Big plans, big jobs in 2024 for our livestock pens

Most of our livestock fencing went in about 10years ago, but the East side of our land is rock hard in summer and a quagmire in winter, so our fencing is showing it’s age. Over the last few years we’ve been replacing posts quite frequently, but recently we’ve had pigs escape from their pen and go roaming around the site (fortunatly at a time of year when there wasn’t much veg to much on).

We’ve taken the big decision that rather than keep repairing this fence it’s time for a complete replacement, hopefully we’ll then have a number of years where fence maintenance is at a minimum.

We also want to open up and expand our top paddock (sheep, goats, pigs, geese – we’ll decide later) which has gotten rather overgrown.

Amos and Harry assess the area to be cleared, all the brambles and old fencing needs to come out.
The paddock will become wider at this point.
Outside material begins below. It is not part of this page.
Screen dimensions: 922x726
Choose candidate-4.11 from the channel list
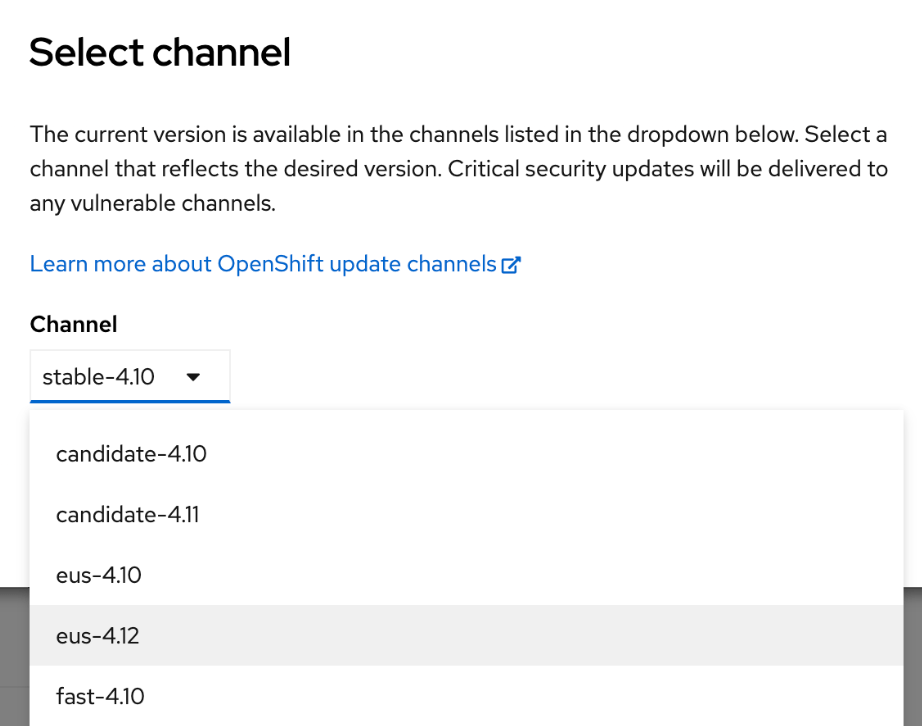click(128, 515)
You can see the sorry state of the fence here.
After an extra ad-hoc work day we’d removed the fence between pens and already made a huge difference.

Renewed energy for 2024

Our first workday in 2024 was a very positive experience with some ex-members volunteering and some prospective members come to give our project a go.
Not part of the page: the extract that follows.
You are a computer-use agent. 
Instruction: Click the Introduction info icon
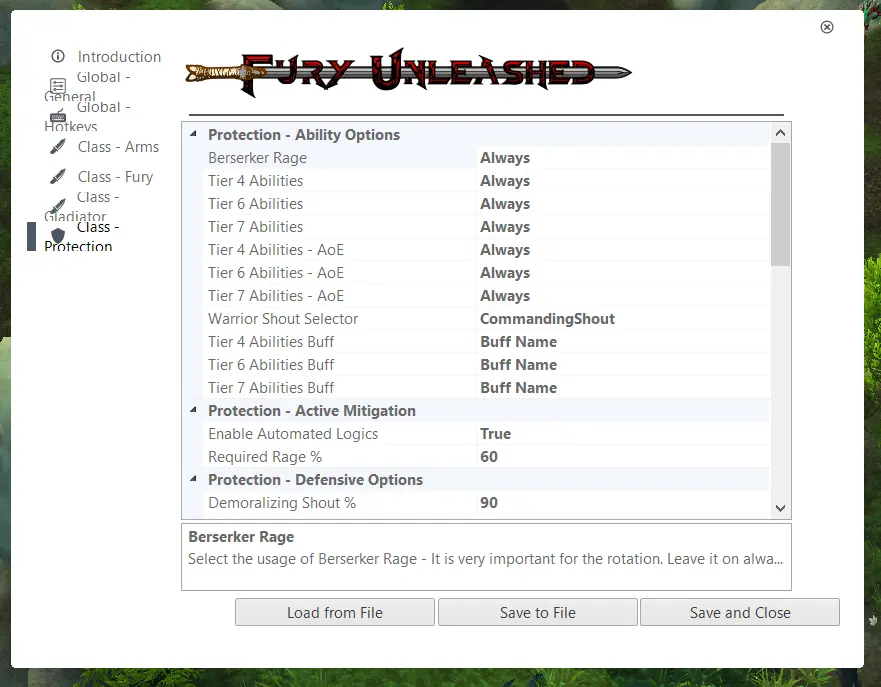coord(58,56)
It’s great to see so many new families getting involved.
We made good use of the extra hands to both continue clearing the old fencing and extending our dead hedge.
Good thing we had a builder and competition weight lifter to do most of the post bashing.

So what is a dead hedge?

Clearing the land and keeping on top of our tree maintenance produces a huge amount of waste wood. So we use any roughly straight pieces as posts and drive them in in two parallel lines, then pile all the waste wood inbetween.

Well most of us piled the waste wood in there, but Martin wove the branches carefully.
Not sure what’s happening here, but it looks like Connie (not bossy at all) is telling Martin how to do it, he’s taking it all in and it looks like her dad has had enough and is about to whack her on the head with a log.
A dead hedge serves multiple purposes: use up our waste wood, create a haven for wildlife, proved a boundary what when entangled with brambles will be a useful security deterrent.

The dead hedge is now about 40m long, roughly half of which we did in just a few hours with a lot of people, some clearing areas and some adding it into the hedge.

The younger ones also really enjoyed the day.
Clementine looks after Ralph – very cute.

Our first work day in 2024 was a great way to start the year, very positive, lots of hands made light work and as a team doing hard work together is much more rewarding as you can see big changes in a small amount of time. Everyone seemed to enjoy having a very specific goal that we could all work on together.